L’Università del Kashmir, l’unica istituzione culturale del Kashmir Pakistano, si è rivelata la struttura ideale per la formazione di ricercatori specializzati in tecniche di previsione dei fenomeni sismici e di progettazione di opere di difesa.

In tutti questi anni la collaborazione tra la nostra Regione e l’istituzione culturale pakistana non è mai venuta meno: tra le azioni più recenti, la firma di un protocollo d’intesa, azione conclusiva di un progetto triennale che coinvolge Informest – in qualità di braccio operativo della Regione – e l’Università di Trieste – con i Dipartimenti di Matematica e Geoscienze, Ingegneria Civile e Ambientale e con il Centro di Eccellenza in Telegeomatica – quali enti di sostegno alle strutture universitarie e alle amministrazioni locali pakistane per la formazione di esperti nella difesa del suolo e nella determinazione del rischio idrogeologico e sismico in Kashmir, sfruttando anche l’esperienza dell’Istituto Nazionale di Oceanografia e Geofisica (OGS).

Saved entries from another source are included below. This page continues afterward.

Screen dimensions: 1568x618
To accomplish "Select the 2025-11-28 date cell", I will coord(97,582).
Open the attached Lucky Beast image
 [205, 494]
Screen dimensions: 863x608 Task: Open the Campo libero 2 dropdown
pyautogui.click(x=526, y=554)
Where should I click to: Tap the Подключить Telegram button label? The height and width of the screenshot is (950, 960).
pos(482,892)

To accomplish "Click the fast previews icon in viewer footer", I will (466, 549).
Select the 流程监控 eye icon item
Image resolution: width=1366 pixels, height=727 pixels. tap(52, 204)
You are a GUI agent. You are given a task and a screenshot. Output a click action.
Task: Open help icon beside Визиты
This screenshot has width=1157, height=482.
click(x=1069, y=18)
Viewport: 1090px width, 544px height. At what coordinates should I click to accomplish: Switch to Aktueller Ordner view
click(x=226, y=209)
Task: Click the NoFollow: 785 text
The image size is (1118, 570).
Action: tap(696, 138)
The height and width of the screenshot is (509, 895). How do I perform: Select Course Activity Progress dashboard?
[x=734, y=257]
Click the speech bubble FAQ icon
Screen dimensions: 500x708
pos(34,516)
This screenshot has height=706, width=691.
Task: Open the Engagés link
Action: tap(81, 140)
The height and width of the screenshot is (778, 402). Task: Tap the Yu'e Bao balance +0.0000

Spiega la Presidente d’Informest Silvia Acerbi: “Il Friuli Venezia Giulia è ormai un modello, non solo nel nostro paese, per il monitoraggio dell’attività del suolo, la gestione delle emergenze e della ricostruzione: l’esperienza con il Kashmir, il cui obiettivo è proprio il trasferimento di conoscenza, conferma il nostro ruolo di riferimento internazionale”.